Column Merge#

group column_merge

Functions

std::unique_ptr<cudf::table> merge(std::vector<table_view> const &tables_to_merge, std::vector<cudf::size_type> const &key_cols, std::vector<cudf::order> const &column_order, std::vector<cudf::null_order> const &null_precedence = {}, rmm::cuda_stream_view stream = cudf::get_default_stream(), rmm::device_async_resource_ref mr = rmm::mr::get_current_device_resource())#

Merge a set of sorted tables.

Merges sorted tables into one sorted table containing data from all tables.
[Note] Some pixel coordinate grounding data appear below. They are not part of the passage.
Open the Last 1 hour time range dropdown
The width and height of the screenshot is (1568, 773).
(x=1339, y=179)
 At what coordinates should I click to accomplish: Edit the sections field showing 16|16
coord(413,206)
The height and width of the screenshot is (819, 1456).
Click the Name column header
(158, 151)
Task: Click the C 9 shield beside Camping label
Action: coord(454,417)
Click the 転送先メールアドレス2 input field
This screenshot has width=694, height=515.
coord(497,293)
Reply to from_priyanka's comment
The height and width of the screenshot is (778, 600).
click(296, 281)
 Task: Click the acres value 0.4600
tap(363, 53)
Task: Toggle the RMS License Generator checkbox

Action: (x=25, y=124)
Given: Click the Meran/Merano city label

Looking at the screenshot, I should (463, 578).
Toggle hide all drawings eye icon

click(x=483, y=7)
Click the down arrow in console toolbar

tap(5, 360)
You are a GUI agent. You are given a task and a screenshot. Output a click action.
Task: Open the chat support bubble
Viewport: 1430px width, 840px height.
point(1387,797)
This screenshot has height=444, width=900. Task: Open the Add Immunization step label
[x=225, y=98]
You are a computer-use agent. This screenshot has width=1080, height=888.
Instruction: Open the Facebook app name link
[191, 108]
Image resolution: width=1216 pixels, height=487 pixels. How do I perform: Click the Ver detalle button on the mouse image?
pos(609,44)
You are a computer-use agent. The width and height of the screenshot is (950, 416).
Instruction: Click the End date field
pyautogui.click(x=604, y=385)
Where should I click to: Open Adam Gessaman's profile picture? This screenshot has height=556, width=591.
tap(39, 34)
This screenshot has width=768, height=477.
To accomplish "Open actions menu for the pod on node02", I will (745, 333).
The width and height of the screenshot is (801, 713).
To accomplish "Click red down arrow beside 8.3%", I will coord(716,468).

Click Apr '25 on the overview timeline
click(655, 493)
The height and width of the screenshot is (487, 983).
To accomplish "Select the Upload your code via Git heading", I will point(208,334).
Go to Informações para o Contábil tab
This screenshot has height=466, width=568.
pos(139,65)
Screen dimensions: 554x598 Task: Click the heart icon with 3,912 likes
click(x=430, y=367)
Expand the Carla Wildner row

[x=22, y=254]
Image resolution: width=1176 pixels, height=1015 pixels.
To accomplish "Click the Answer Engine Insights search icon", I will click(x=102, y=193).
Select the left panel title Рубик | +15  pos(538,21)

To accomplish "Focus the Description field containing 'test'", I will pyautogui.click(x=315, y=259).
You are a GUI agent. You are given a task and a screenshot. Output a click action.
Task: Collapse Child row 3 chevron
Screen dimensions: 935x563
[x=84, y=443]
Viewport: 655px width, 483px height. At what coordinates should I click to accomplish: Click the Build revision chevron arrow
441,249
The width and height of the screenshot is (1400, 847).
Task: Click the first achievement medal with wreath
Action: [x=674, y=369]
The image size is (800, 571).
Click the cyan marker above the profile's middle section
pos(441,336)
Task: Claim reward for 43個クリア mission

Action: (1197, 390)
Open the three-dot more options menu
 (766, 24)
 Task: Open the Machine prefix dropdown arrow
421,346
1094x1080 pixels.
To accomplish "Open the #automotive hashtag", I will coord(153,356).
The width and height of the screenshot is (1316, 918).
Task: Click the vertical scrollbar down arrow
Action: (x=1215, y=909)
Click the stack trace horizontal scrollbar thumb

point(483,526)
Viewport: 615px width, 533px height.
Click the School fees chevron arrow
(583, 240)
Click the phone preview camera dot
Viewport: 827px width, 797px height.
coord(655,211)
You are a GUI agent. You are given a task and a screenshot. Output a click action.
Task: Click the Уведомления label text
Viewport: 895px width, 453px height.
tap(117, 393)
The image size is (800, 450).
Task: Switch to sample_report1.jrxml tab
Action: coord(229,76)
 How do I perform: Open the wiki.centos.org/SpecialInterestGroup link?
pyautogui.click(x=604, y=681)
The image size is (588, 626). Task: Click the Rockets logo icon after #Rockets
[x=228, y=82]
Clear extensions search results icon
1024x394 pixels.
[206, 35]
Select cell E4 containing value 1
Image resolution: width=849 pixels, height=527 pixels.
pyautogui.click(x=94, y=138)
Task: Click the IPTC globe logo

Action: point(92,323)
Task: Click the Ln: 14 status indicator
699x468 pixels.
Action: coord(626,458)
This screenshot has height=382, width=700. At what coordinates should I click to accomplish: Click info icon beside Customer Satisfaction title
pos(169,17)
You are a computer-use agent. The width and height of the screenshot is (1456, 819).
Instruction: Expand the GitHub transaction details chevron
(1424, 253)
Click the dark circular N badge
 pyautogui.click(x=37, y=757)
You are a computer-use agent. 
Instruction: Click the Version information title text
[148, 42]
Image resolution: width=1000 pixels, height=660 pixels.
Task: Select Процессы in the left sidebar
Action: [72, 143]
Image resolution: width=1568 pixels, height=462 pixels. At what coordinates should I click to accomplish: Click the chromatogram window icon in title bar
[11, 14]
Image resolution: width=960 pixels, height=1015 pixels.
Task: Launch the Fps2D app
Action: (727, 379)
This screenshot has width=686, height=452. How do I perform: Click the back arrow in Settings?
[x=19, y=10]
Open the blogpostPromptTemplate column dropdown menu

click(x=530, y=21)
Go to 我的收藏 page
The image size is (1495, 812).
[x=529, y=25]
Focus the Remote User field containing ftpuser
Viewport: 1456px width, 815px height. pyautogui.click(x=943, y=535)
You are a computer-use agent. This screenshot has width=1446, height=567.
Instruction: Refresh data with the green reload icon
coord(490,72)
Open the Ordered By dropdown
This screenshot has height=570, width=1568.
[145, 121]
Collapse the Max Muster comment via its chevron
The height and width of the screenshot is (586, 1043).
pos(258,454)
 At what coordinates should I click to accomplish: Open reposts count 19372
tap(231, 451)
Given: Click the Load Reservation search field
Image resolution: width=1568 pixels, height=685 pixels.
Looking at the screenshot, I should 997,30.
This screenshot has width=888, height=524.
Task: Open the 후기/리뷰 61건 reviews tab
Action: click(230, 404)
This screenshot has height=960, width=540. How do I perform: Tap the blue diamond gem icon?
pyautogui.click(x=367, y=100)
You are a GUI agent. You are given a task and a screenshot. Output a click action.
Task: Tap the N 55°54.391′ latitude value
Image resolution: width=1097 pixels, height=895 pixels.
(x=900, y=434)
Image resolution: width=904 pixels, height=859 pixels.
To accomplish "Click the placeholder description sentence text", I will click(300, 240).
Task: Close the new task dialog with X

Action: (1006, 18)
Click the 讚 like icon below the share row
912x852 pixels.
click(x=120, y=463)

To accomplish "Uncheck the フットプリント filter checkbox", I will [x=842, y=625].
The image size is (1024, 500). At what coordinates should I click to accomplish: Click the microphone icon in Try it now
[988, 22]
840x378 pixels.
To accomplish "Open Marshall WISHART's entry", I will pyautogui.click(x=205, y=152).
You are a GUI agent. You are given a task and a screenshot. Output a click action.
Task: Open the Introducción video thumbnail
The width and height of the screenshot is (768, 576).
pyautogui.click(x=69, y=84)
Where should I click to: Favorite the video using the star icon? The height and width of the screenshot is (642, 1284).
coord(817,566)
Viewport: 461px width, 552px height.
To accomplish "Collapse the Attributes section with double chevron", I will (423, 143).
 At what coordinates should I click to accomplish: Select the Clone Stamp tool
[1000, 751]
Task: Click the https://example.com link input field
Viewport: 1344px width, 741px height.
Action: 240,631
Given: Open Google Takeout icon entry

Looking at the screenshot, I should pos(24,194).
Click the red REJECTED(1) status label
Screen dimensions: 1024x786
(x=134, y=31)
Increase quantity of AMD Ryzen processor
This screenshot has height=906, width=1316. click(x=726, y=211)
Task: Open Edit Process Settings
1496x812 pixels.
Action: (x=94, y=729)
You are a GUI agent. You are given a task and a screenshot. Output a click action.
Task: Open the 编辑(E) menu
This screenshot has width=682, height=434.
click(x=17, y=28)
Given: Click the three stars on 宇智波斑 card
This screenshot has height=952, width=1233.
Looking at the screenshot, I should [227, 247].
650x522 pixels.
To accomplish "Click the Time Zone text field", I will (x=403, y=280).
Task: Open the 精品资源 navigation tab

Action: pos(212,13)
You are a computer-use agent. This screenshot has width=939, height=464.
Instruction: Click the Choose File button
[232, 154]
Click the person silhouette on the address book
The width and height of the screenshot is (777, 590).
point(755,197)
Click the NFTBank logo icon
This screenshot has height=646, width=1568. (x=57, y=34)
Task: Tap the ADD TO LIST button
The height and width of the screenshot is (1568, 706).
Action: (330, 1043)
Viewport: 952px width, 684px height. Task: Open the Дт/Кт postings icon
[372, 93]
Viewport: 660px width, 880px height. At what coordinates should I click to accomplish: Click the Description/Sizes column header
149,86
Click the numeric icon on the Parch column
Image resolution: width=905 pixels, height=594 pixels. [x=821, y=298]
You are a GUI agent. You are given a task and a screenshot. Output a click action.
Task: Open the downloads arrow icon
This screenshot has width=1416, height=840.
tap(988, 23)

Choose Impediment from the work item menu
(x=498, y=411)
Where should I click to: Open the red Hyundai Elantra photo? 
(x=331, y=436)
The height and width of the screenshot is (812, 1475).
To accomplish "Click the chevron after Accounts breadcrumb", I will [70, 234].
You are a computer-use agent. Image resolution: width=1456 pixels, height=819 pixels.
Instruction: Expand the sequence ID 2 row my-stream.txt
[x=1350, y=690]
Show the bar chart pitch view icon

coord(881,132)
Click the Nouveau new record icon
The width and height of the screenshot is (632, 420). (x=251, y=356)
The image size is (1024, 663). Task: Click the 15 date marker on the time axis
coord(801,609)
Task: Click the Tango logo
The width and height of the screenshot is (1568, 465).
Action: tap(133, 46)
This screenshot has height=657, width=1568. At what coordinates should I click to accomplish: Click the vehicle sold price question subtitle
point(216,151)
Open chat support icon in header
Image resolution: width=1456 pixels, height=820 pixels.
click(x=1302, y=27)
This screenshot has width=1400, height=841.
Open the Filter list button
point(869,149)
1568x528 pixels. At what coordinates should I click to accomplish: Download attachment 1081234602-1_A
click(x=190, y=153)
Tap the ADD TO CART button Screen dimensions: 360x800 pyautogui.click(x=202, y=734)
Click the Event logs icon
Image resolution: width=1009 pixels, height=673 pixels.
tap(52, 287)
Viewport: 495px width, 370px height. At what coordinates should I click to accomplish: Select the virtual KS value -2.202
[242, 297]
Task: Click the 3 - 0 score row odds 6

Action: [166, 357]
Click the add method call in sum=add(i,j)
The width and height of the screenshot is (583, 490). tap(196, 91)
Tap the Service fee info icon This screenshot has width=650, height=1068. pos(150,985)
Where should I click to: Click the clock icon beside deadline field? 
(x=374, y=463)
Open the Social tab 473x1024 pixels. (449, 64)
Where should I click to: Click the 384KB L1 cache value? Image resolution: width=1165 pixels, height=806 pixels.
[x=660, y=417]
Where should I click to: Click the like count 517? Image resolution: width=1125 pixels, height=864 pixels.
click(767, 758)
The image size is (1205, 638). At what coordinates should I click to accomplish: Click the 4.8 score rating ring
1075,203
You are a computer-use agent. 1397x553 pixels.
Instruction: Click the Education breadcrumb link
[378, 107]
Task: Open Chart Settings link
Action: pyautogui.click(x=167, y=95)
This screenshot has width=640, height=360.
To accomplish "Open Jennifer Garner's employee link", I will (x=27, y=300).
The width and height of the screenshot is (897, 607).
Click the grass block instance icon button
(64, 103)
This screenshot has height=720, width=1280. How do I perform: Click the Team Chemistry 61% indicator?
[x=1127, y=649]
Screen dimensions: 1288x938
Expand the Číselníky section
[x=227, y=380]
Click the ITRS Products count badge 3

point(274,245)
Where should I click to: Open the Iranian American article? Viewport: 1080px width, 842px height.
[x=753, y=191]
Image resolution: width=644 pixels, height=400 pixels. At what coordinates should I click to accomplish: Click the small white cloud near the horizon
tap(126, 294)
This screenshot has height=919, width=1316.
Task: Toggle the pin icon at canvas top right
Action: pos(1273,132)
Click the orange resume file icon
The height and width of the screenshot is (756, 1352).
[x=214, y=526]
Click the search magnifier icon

The key columns of each table must be sorted according to the parameters (cudf::column_order and cudf::null_order) specified for that column.

Example 1:
input:
table 1 => col 1 {0, 1, 2, 3}
           col 2 {4, 5, 6, 7}
table 2 => col 1 {1, 2}
           col 2 {8, 9}
table 3 => col 1 {2, 4}
           col 2 {8, 9}
output:
table => col 1 {0, 1, 1, 2, 2, 2, 3, 4}
         col 2 {4, 5, 8, 6, 8, 9, 7, 9}
Example 2:
input:
table 1 => col 0 {1, 0}
           col 1 {'c', 'b'}
           col 2 {RED, GREEN}


table 2 => col 0 {1}
           col 1 {'a'}
           col 2 {NULL}

 with key_cols[] = {0,1}
 and  asc_desc[] = {ASC, ASC};

 Lex-sorting is on columns {0,1}; hence, lex-sorting of ((L0 x L1) V (R0 x R1)) is:
 (0,'b', GREEN), (1,'a', NULL), (1,'c', RED)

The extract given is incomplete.